We also got to look at the original “Alice Spring.” Oddly, it was named for the governor’s wife at the time who never visited the area, and it was a water hole not a spring… So the town is named after a woman who was never there and a spring that never was… In any event, all transport to the town was by camel train until the late 1920s when a narrow gauge rail road was built – well after the 1870s when the first telegraph was completed. Once that was in the camels were useless – so now there are about two million in the Northern Territory – and about 250,000 people.
After the park we made our way to the Royal Flying Doctor Service museum. Like the school of the air, the remote parts of Australia don’t have a lot of services available – so the RFDR flies patients to hospital and back. Even our driver had his son, born prematurely, taken to hospital by them. Each remote ranch or mine has a special medical kit with all the drugs numbered. If a problem people call and the doctor tells them the number of the drug to take. Now they also do a lot of health education work as well.

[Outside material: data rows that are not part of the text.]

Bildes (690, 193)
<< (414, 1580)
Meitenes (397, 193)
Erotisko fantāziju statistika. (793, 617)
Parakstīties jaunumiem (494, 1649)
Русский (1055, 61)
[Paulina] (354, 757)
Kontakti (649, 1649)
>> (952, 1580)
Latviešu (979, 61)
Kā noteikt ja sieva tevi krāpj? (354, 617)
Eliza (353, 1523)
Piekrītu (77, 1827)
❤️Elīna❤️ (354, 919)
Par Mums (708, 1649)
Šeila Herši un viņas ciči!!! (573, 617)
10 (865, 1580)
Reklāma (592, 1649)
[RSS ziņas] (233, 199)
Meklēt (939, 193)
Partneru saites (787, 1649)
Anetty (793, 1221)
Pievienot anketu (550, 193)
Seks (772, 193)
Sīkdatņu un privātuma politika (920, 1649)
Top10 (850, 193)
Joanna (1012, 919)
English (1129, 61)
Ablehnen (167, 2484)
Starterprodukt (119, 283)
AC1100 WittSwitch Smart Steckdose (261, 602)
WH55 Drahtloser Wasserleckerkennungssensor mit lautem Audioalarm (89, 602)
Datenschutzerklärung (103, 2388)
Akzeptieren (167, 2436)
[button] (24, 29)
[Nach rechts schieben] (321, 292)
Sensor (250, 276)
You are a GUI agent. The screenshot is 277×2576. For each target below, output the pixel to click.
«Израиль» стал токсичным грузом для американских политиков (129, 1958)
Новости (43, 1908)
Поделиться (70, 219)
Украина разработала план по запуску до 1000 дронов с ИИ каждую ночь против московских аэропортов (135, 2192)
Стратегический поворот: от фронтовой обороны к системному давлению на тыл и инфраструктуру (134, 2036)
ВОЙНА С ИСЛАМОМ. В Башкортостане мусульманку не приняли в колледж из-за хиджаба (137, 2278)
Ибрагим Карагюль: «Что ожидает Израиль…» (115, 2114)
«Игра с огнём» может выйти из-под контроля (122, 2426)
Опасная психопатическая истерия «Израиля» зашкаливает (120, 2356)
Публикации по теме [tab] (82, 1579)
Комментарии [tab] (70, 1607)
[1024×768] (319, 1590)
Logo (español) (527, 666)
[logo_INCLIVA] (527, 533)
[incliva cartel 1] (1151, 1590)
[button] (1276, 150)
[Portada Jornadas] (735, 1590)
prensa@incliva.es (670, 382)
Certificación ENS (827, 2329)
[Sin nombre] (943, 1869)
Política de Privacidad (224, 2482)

Then off to the local Reptile House – a small building that houses quite a few of the local reptiles. Interestingly enough, their lizards don’t lose their tails when attacked, but one has developed a roll of fat behind the head that serves the same purpose – the lizard hides its head when attached and the lump looks like a head – so the bird grabs it, it breaks off, and the lizard scurries away.
Also a collection of both poisonous and non poison snakes – While they are some of the most poisonous snakes in the world they have tiny little fangs and can’t really bite – they scratch. There are also pythons and some interestingly adapted water turtles – mostly in the north of the island.
Then to the salt water crocodile tank. The guy has permission to keep it as it was causing issues in Darwin, so it was the zoo or the handbag. In his attempt to show us the neat trick of the crocodile closing its throat when it bites underwater, a battle between the crocodile and a skimmer resulted in the loss of yet another brave skimmer…
Finally we went to ANZAC hill – a war memorial that overlooks the whole city. It was quite breezy and chilly on top – Alice’s teeth were chattering so we didn’t stay long. Nice view – and another nice sunset! The temperature is supposed to fall to about 36 tonight.
Back to the hotel and dinner. We stopped back at the room then walked through the casino (Alice desperately wanted to play the slots… no) to the Juicy Rump Restaurant for dinner. I ordered a Caesar Salad with chicken and it came with more bacon than chicken. I guess a different recipe for it in Australia. Alice had Chicken Pasta and it had a pile of bacon in it as well. We thought about getting ice cream but were worried that it might have bacon too.
Back to the room and Alice is living on her ipod. We leave the hotel at 10:45 AM tomorrow for the trip to Sydney.